SECTION 13.12 VOTING AND OTHER RIGHTS. Only those Record Holders of the
applicable Limited Partner Interests on the Record Date set pursuant to Section
13.6 shall be entitled to notice of, and to vote at, a meeting of Limited
Partners or to act with respect to matters as to which the holders of the
applicable Limited Partner Interests have the right to vote or to act.

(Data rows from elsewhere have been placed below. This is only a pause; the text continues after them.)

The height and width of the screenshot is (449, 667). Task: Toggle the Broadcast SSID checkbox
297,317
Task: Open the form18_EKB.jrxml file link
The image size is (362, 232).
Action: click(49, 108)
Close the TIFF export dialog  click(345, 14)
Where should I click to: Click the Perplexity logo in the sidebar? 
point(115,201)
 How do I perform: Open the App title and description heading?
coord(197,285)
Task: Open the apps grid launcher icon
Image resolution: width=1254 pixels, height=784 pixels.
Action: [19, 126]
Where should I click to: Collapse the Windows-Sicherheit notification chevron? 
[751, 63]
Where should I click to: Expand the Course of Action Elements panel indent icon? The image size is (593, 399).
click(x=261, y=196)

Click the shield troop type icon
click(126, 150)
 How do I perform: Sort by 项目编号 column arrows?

All
references in this Agreement to votes of, or other acts that may be taken by,
the Limited Partner Interests shall be deemed to be references to the votes or
acts of the Record Holders of such applicable Limited Partner Interests.
ARTICLE XIV.
MERGER, CONSOLIDATION OR CONVERSION
SECTION 14.1 AUTHORITY. The Partnership may merge or consolidate with one
or more corporations, limited liability companies, statutory trusts or
associations, real estate investment trusts, common law trusts or unincorporated
businesses, including a partnership (whether general or limited (including a
limited liability partnership)) or convert into any such entity, whether such
entity is formed under the laws of the State of Delaware or any other state of
the United States of America, pursuant to a written agreement of merger or
consolidation ("MERGER AGREEMENT") or a written plan of conversion ("PLAN OF
CONVERSION"), as the case may be, in accordance with this Article XIV. The
surviving entity to any such merger, consolidation or conversion is referred to
herein as the "SURVIVING BUSINESS ENTITY."
SECTION 14.2 PROCEDURE FOR MERGER, CONSOLIDATION OR CONVERSION.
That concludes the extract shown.